EXERCICE – Redonne en entier et mot pour mot la critique du roman « L’eau du lac n’est jamais douce ».

TEXTE DU DOCUMENT –
————

L’eau du lac n’est jamais douce de Giulia Caminito. Eaux troubles

Par Murielle Hervé-Morier

Ils y ont cru - couverture

Ce livre raconte une histoire désenchantée qui se passe dans les années 2000 à Rome et dans sa périphérie et vient zoomer sur les conditions d’existence d’une famille très pauvre qui cumule les problèmes. Dans ce contexte, Antonia Colombo campe une mère courage, un personnage de cinéma qui aurait l’exubérance tragique d’Anna Magnani. Avec quatre enfants à charge et un mari devenu impotent après un accident survenu sur un chantier illégal, c’est une femme au tempérament de feu et à la volonté de fer que la vie n’a pas épargnée : elle « braille, ne capitule jamais, cloue le bec à tout le monde. » Dans le ménage, c’est donc elle qui porte à la fois la culotte et les siens à bout de bras. Elle s’acharne à toujours garder la tête hors de l’eau. Et quoi qu’il advienne, elle tient à la garder toujours haute, sa tête.

Ainsi Antonia est une force de la nature qui a sûrement inventé l’expression « pauvre mais honnête » et pousse le sens du devoir à son paroxysme. Avec l’honnêteté chevillée au corps en effet, elle s’accroche à sa pochette en cuir élimé comme à une bouée de sauvetage pour demander une énième aide à des interlocuteurs indifférents d’une mollesse accablante, lors d’une scène inaugurale qui offre là un moment d’anthologie épique. Et annonce la couleur. On comprend qu’un phénomène pareil est prêt à se battre jusqu’au dernier souffle pour obtenir un logement décent. Même si Antonia brasse beaucoup d’air, elle verra un jour ses efforts récompensés quand la famille emménage enfin dans la banlieue romaine, près du lac de Bracciano.

————

EXTRAIT DES DONNÉES –

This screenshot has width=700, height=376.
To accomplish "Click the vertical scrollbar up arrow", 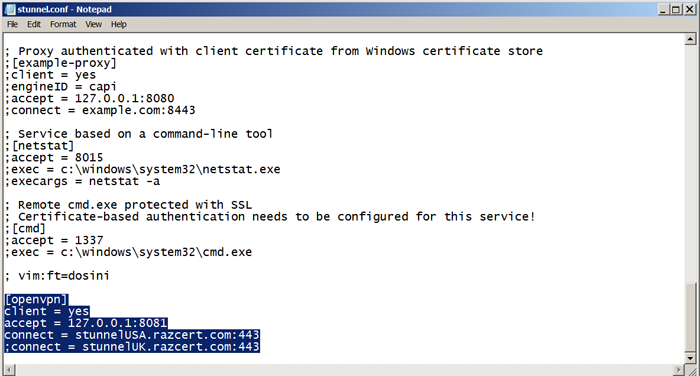I will pos(690,40).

————

RÉPONSE –
L’eau du lac n’est jamais douce de Giulia Caminito. Eaux troubles

Par Murielle Hervé-Morier

Ils y ont cru - couverture

Ce livre raconte une histoire désenchantée qui se passe dans les années 2000 à Rome et dans sa périphérie et vient zoomer sur les conditions d’existence d’une famille très pauvre qui cumule les problèmes. Dans ce contexte, Antonia Colombo campe une mère courage, un personnage de cinéma qui aurait l’exubérance tragique d’Anna Magnani. Avec quatre enfants à charge et un mari devenu impotent après un accident survenu sur un chantier illégal, c’est une femme au tempérament de feu et à la volonté de fer que la vie n’a pas épargnée : elle « braille, ne capitule jamais, cloue le bec à tout le monde. » Dans le ménage, c’est donc elle qui porte à la fois la culotte et les siens à bout de bras. Elle s’acharne à toujours garder la tête hors de l’eau. Et quoi qu’il advienne, elle tient à la garder toujours haute, sa tête.

Ainsi Antonia est une force de la nature qui a sûrement inventé l’expression « pauvre mais honnête » et pousse le sens du devoir à son paroxysme. Avec l’honnêteté chevillée au corps en effet, elle s’accroche à sa pochette en cuir élimé comme à une bouée de sauvetage pour demander une énième aide à des interlocuteurs indifférents d’une mollesse accablante, lors d’une scène inaugurale qui offre là un moment d’anthologie épique. Et annonce la couleur. On comprend qu’un phénomène pareil est prêt à se battre jusqu’au dernier souffle pour obtenir un logement décent. Même si Antonia brasse beaucoup d’air, elle verra un jour ses efforts récompensés quand la famille emménage enfin dans la banlieue romaine, près du lac de Bracciano.